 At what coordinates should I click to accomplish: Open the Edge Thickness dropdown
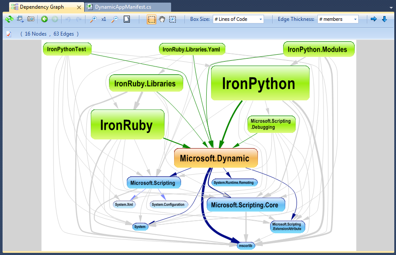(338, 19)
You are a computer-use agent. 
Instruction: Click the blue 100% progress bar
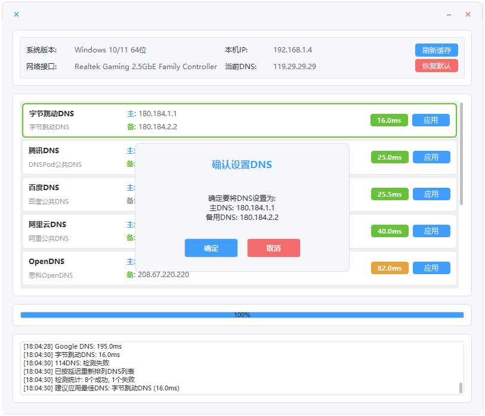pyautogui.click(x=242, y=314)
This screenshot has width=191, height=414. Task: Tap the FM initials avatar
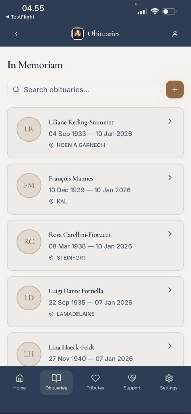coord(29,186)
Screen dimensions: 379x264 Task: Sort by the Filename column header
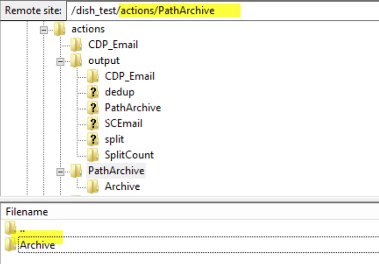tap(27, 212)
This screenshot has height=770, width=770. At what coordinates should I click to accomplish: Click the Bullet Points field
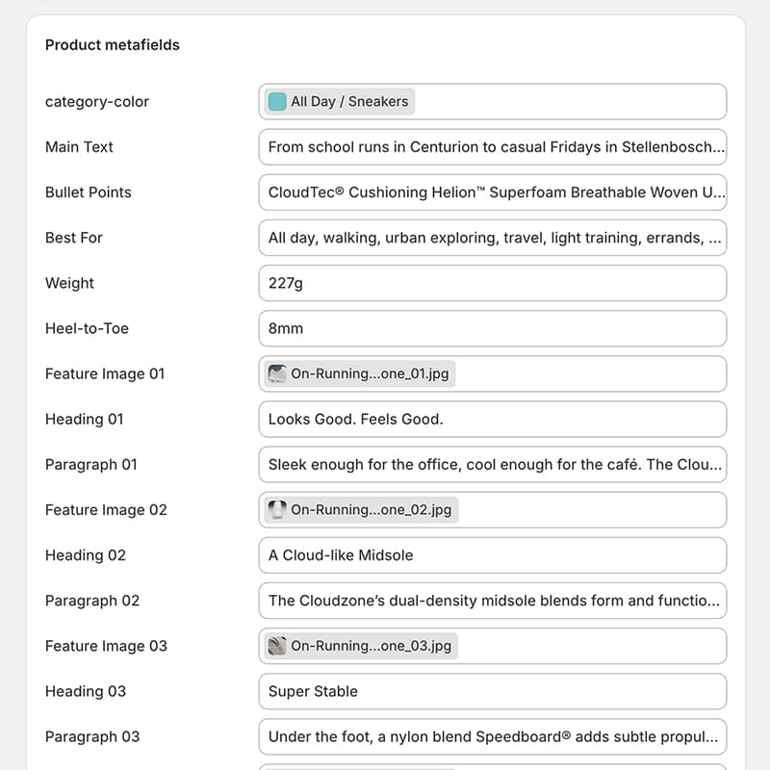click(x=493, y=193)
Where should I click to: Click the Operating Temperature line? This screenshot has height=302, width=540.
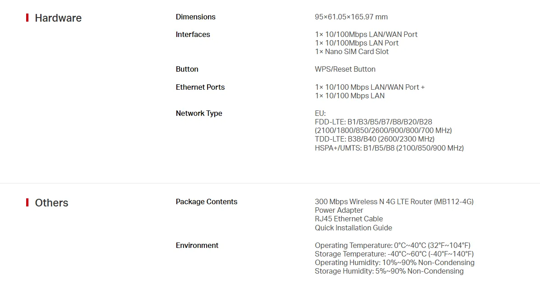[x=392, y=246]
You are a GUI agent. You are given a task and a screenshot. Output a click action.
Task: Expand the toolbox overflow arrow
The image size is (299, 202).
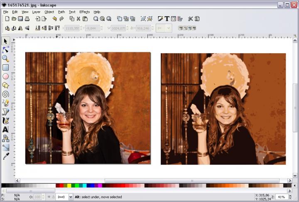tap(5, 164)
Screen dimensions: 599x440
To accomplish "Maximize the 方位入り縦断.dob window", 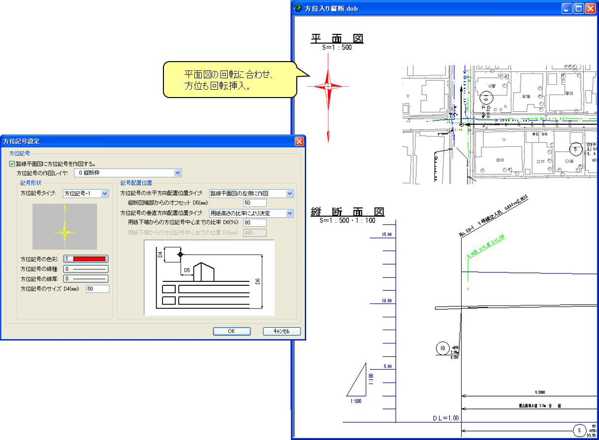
------------------------------------------------
Stated task: Rewrite the entire listing with every "Screen dimensions" changed to "Screen size" and everything else kept the same. Leave the pictures out.

Task result:
 At what coordinates should I click to accomplish: Open the Edge Thickness dropdown
(338, 19)
You are a computer-use agent. 
Instruction: Click the blue 100% progress bar
pyautogui.click(x=242, y=314)
This screenshot has width=191, height=414. Task: Tap the FM initials avatar
coord(29,186)
Screen size: 379x264 Task: Sort by the Filename column header
tap(27, 212)
This screenshot has height=770, width=770. At what coordinates should I click to accomplish: Click the Bullet Points field
click(x=493, y=193)
Where should I click to: Click the Operating Temperature line? This screenshot has height=302, width=540.
[x=392, y=246]
You are a GUI agent. You are given a task and a screenshot. Output a click action.
Task: Expand the toolbox overflow arrow
The image size is (299, 202).
tap(5, 164)
Screen size: 599x440
To accomplish "Maximize the 方位入り縦断.dob window", 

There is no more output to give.